Healthcare providers lose substantial time logging in and remembering passwords. SSO increases productivity by skipping those steps with a single password to access everything.
2. Improved security
You might think a single master password used to access multiple services poses a security risk, but the opposite is typically true. Users with just one password for many applications are more likely to create a complex, hard-to-guess password, reducing the risk of data theft. Also, your organization can more easily enforce password complexity and expiration policies since your IT department has direct control over SSO providers in an enterprise setting.
Most healthcare institutions also use multi-factor authentication (MFA), which pairs password access with another identity confirmation such as a one-time passcode sent to your phone. As a result, using SSO with your institutional credentials is a great way to improve security.
3. Higher job satisfaction
Providers are frustrated by paperwork and documentation.
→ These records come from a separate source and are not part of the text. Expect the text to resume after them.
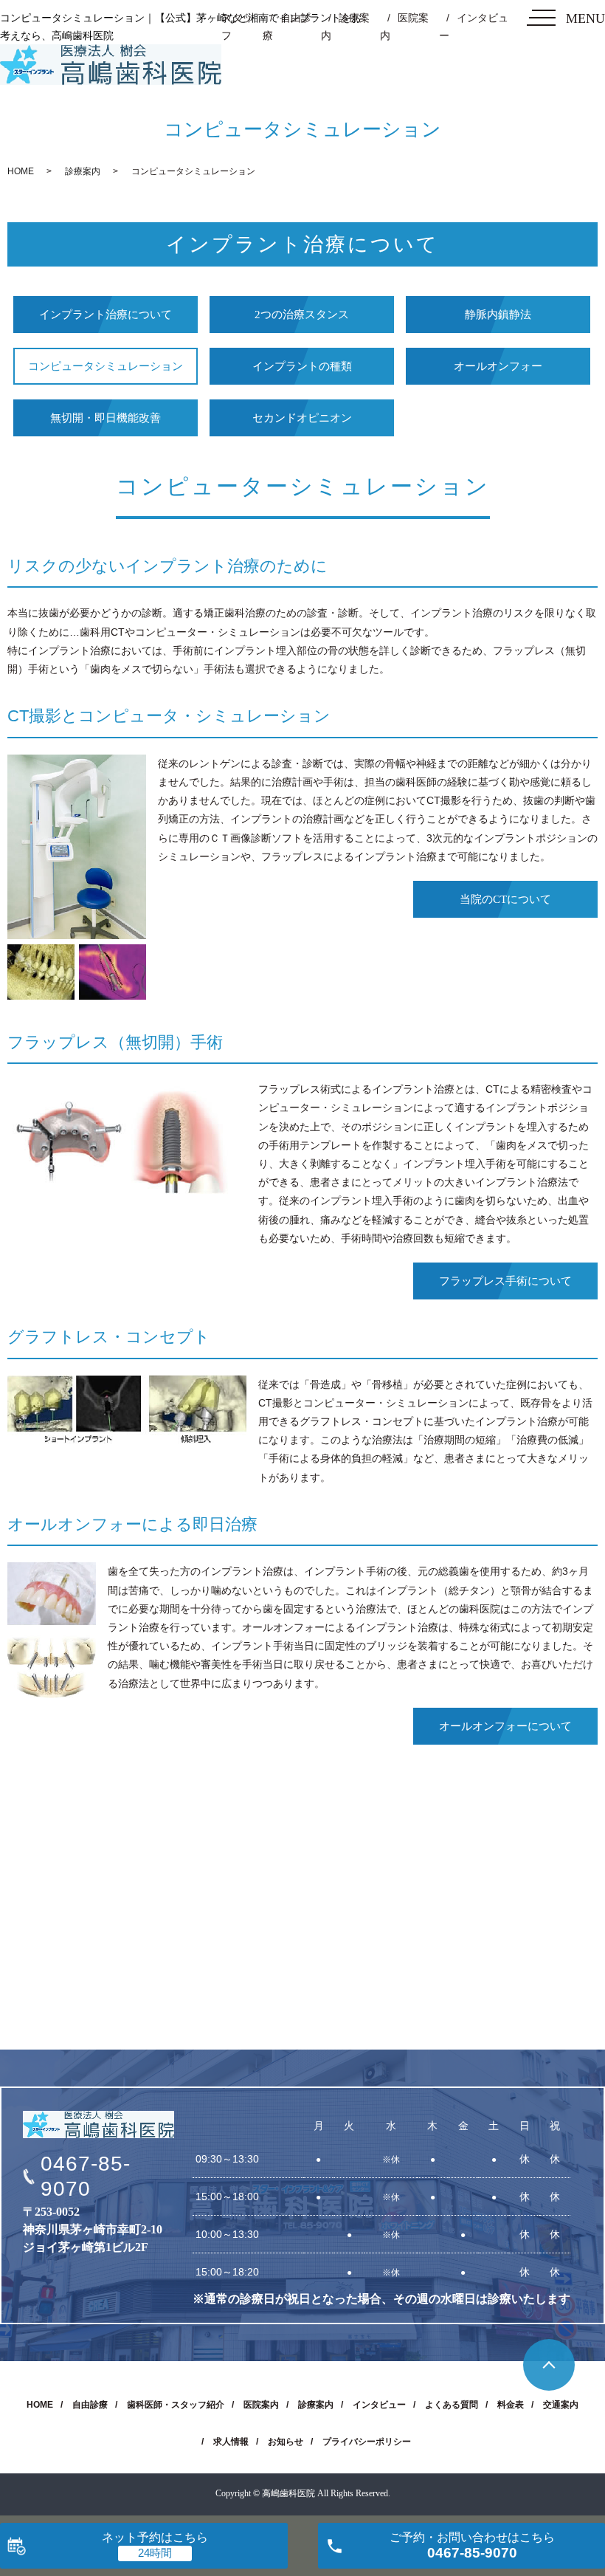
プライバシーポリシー (366, 2441)
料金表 (510, 2405)
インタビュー (379, 2405)
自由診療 (90, 2405)
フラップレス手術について (505, 1281)
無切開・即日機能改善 (105, 418)
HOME (20, 171)
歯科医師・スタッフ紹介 (175, 2405)
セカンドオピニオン (302, 418)
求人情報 (231, 2441)
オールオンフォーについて (505, 1726)
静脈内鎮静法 (498, 314)
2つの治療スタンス (302, 314)
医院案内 (261, 2405)
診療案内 (82, 171)
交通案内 (560, 2405)
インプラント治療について (105, 314)
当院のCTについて (505, 899)
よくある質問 (451, 2405)
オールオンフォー (498, 366)
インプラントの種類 (302, 366)
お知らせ (285, 2441)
They entered medicine to treat patients, yet EMRs and other administrative tasks are becoming a more significant part of their workday.
SSO increases productivity and removes a minor hassle that amplifies the feeling of being overwhelmed by bureaucratic tasks. The result is less burnout and higher job satisfaction for healthcare providers.
Single sign-on improves a provider’s workday. But it also benefits institutions in other ways. SSO can decrease IT costs, enhance customer experience, increase technology adoption rates, and improve regulatory compliance.
If you work at a hospital, ask your IT department how they’ve implemented SSO and make sure you’re using it. If you own or work at a private practice, consider researching SSO options for small businesses.